Ascoltava distrattamente e senza fare domande. Mi interruppe una sola volta,
quando, accalorato nella descrizione della villa bruciata, avevo
involontariamente parlato a voce più alta: senza sollevare il polso dalla
coscia su cui posava la mano, alzò il palmo e agitò per tre volte le dita, su e
giù, per impormi di tacere. Restammo in ascolto per qualche secondo.
- Continua, ma a voce più bassa: quando non sento Giovanni Maria mi
viene l'ansia. - Ripresi a parlare, senza più il senso di onnipotenza:
quell'uomo poteva sentire il figlio muoversi lontano nella macchia e
contemporaneamente seguire i miei discorsi, mentre a me il silenzio restituiva
solo silenzio. Conclusi la storia, ma senza dirgli che l'idea di consultarlo
era stata di Casula: ora che lo rivedevo, dopo tanti anni, non solo non me ne
dolevo ma mi chiedevo come mai avessi aspettato tanto tempo prima di cercare di
incontrarlo. Sul momento, sospeso sull'orlo di un dirupo, faccia a faccia con
il brigante Ferru, pluriomicida
ricercato da polizia e carabinieri, mi sentivo semplicemente contento; solo
qualche mese più tardi riuscii a spiegarmi anche il perché di quella gioia,
legata al senso di un incontro che si incuneava in mezzo alla mia fuga dai
ricordi come un pilastro di maturata decantazione della memoria e, finalmente,
di serenità.
34. - Su fogu, Grodde, este unu
fattore de sa cultura..
- Ma cosa dici, Bachì!?
- Ho detto: "il fuoco, Volpe, è un fattore culturale".
- Il sardo lo capisco, è il concetto che non mi convince: io sono un
poliziotto e queste storielle della cultura pastorale non me le dai a bere. -
Volevo che Bachisio non mi confondesse con il mio ruolo o, meglio, che non
sovrapponesse mio padre a me: di confuso, in questo senso, bastavo io. - Se
vogliamo che questo incontro serva a qualcosa, oltre a rivederci che é già
molto, dobbiamo metterci d'accordo su una cosa: non posso ammettere
giustificazioni a un delitto.

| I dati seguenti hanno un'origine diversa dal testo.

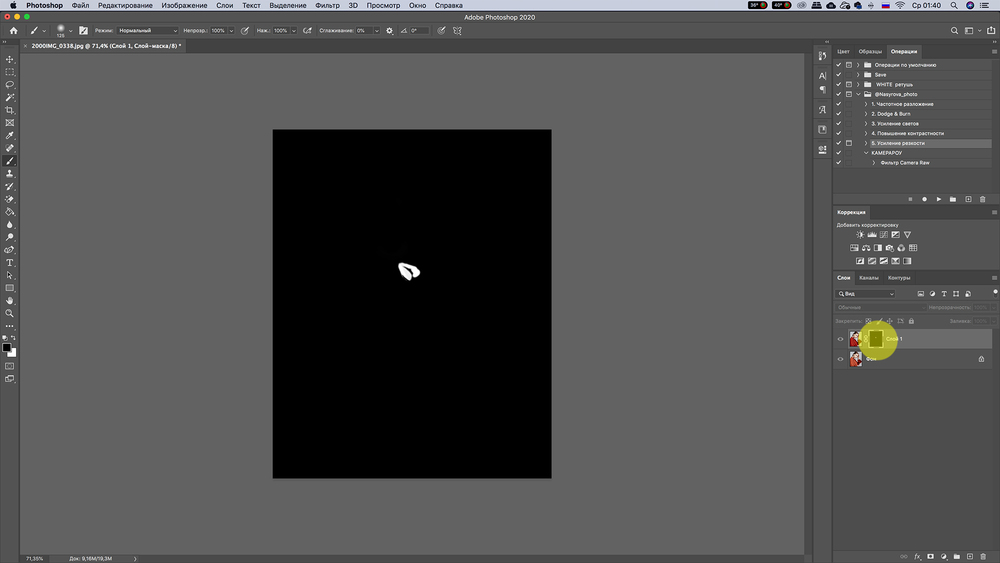Image resolution: width=1000 pixels, height=563 pixels.
Task: Add a layer mask from the Layers panel footer
Action: 930,555
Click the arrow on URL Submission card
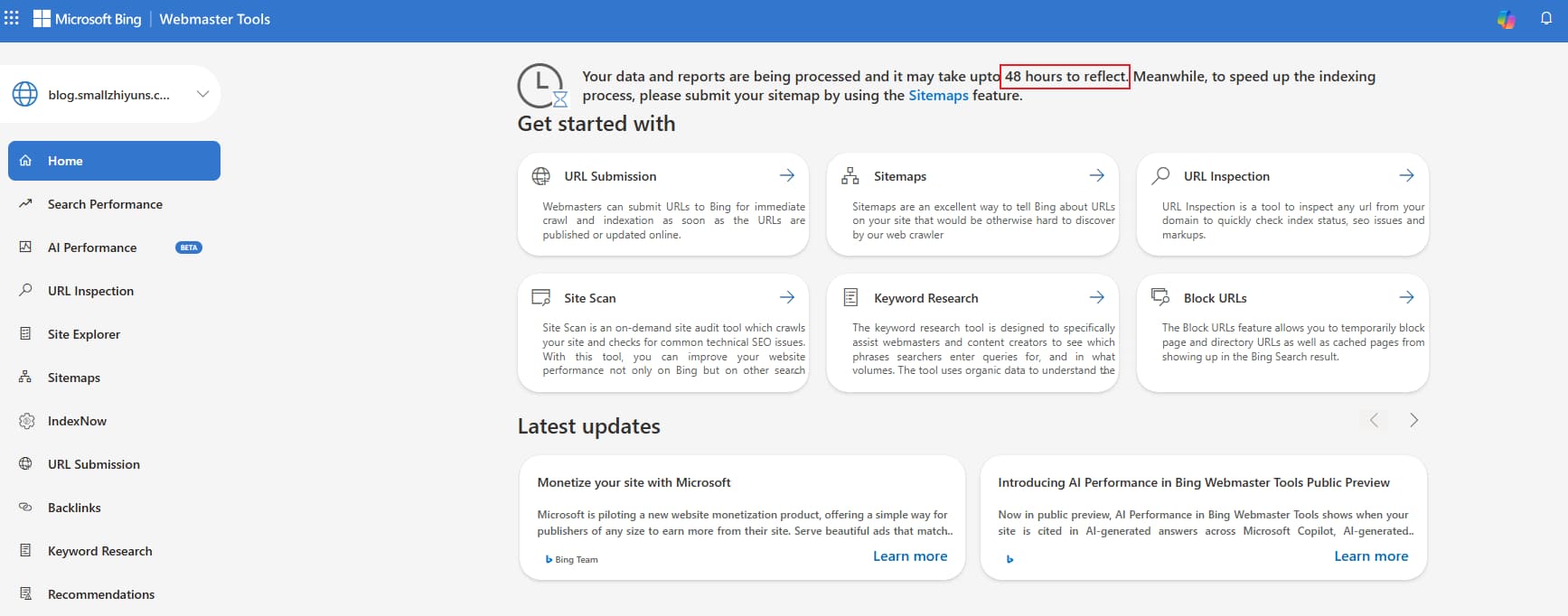Viewport: 1568px width, 616px height. click(x=787, y=175)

Io non faccio l'avvocato.
- Purtroppo.
- Purtroppo, ma è così. Cerco i colpevoli e non li giudico, né bene né
male: non sono abilitato a farlo, ci pensano altri. Quindi la storia del codice
barbaricino non la iniziare nemmeno.
- Devi avere pazienza con me, - di nuovo quell'aria ironica - bandito
sono, ma bandito vecchio, di quelli della balentia.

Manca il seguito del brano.